Bunun için karayolu, denizyolu, limanlar , havayolları ve tren yolları kesintisiz nakliye sektörüne hizmet vermektedir.

Buradan çağrışımla Trabzon limanı rehabilite edileli tam 67 yıl olmasına rağmen bir türlü kendi alanında dominant bir konuma gelememiş ve gittikçe de işlevsizleşmiştir.

Rusya, Gürcistan ve diğer ülkelere yoğun taşımacılık yaparken bu gün geri planda kalmıştır.Genelde ihraç edilen Yaş ve sebze miktarların da 2005-2011 yılları itibariyle sürekli bir artış olduğu gözlenmektedir.

Özellikle ihraç ürünlerinin içerisinde turunçgiller, domates ve soğan gibi ürünler ön plana çıkmış olmasına rağmen maalesef bu ürünlerden özellikle sebzelerden trabzonda üretilene rastlamak mümkün değildir.

Yani eskiden Giresun, Rize,Artvin , Gümüşhane ve Erzurumun sebze ihtiyacı Trabzondan karşılanırken gelin tarımsal hezimet ve toprağın üretime küstürülmeside ayrı bir travmadır.

İhracatta daha detaylı çalışmalar(Rusya, Gürcistan) yapılsaydı ihraç edilen ürün miktarların da artış olacak ve ihraç edilen ülke sayısında da artış olacaktı.

Halbuki Trabzonda diğer sektörlerde duğu gibi liman gereği gibi kullanılmamış ihracatçı ve taşıyıcı firmalara yeterli imkanlar sağlanmadığından limanın işlevselliği önemli ölçüde azalarak uluslararası varlığı da gittikçe azalmıştır.1999 yılında 38277768 doar, 2004 yılında 65.514.020 dolar ihracatın gerçekleştirildiği liman artık bu gelir kaynağını Samsun iline kaptırmışım.

Geçmiş yıllardaki kapasitesi devam etseydi bugün tahminlere göre limanın Trabzonun GSMH'sına bir milyar dolar katkı sağlayacağı öngörülmektedir.

Trabzon sadece ihracat imkanını değil her gün diğer bölgelerden limana yük taşıyan devasa filosu, İstihdamı , İlin ticari sirkülasyonunu,İle gelen insan sayısını ve bu insanların konaklama yeme içme ve alışverişleri dahil bir çok imkanı bu vesile ile kaybederek GSMH artışınıda elinde tutmayı başaramamıştır.

Samsun limanı hayatta elde edemeyeceği bir imkana kavuşurken işsizliği ve buna bağlı bir çok olayın ilde sıkıntı yaratması kimseyi rahatsız etmemektedir.

Trabzon'un gittikçe kapılarının kapanması ve kendi içinde sıkışmasının bir çıkışı bulunmazsa ileride daha bir çok varlığımızı kaybedebiliriz.

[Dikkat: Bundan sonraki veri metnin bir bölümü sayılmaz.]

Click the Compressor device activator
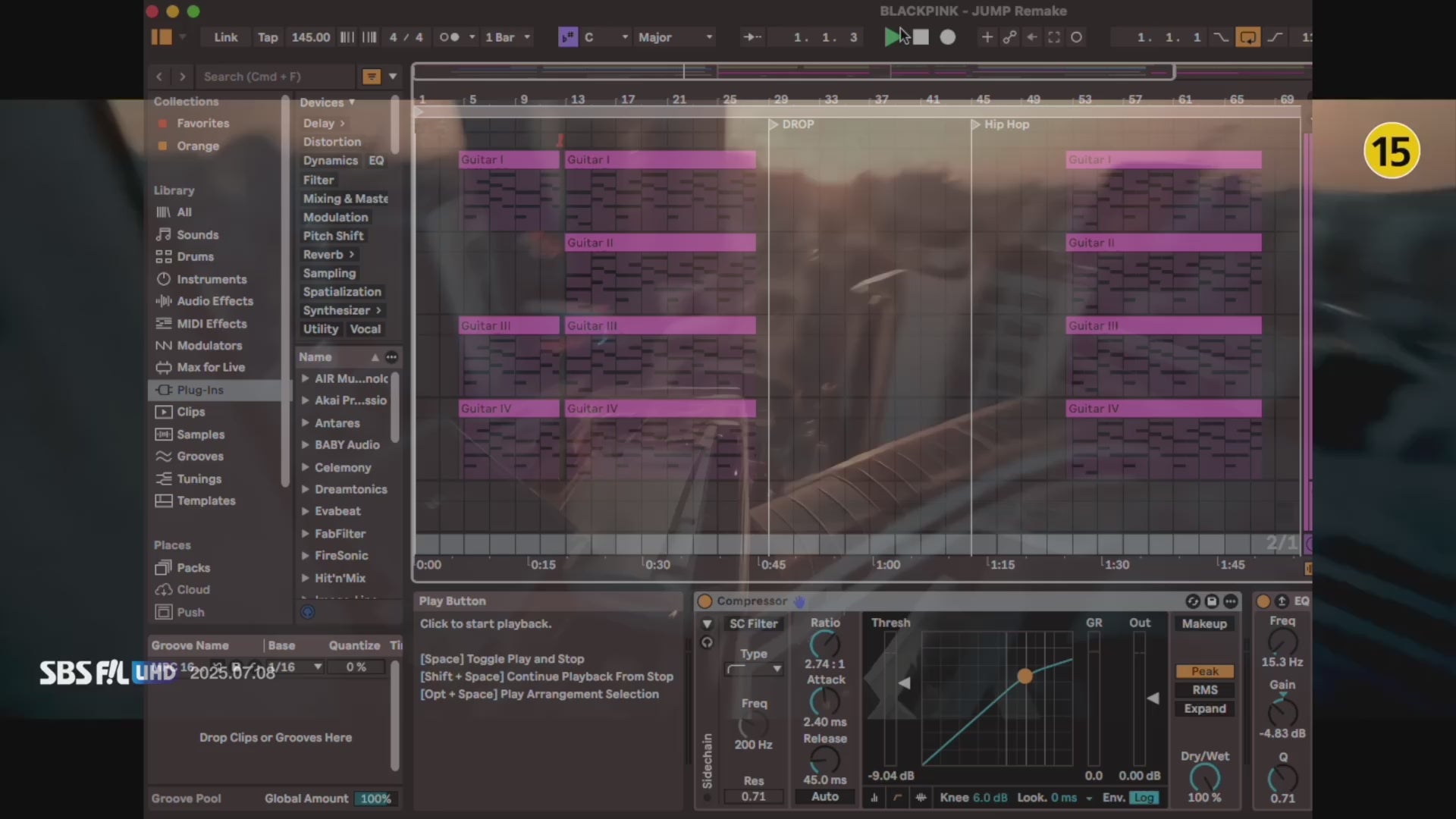Screen dimensions: 1456x819 click(704, 601)
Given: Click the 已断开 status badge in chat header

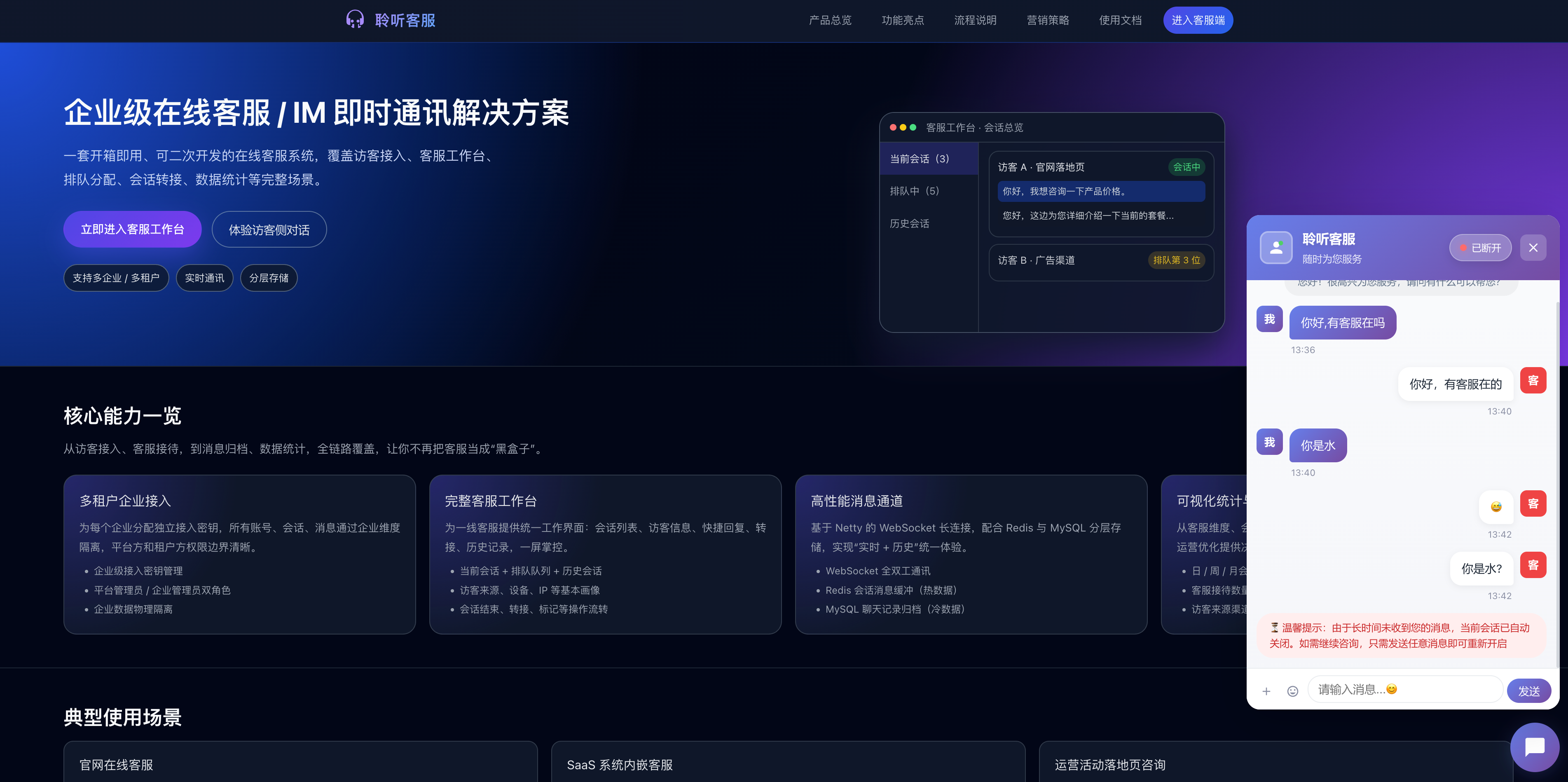Looking at the screenshot, I should (1480, 248).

Trabzon ticari kimliği ve misyonu eski bir ildir bu birikim  ve kültür artık kullanılmalıdır.

Yoksa bu gidişle trabzonun geleceği planlanıp belirlenemez.

Onun için siyasiler başta olmak üzere toplumsal tüm bileşenler seferberlik Ruhu ile bir araya gelerek Trabzonun geleceği projelendirilerek yeniden bir ANADOLU KENTİ YARATILMALIDIR.

Bu husus için İlimizin tüm imkanları ve rezerv varlıkları harekete geçirilirse başkada bir eyleme gerek kalmaz.

Yoksa lojistik bölgede olduğu gibi her şey elimizden çıkmaya devam eder .

TRABZON BUNLARI HAKETMEMEKTEDİR.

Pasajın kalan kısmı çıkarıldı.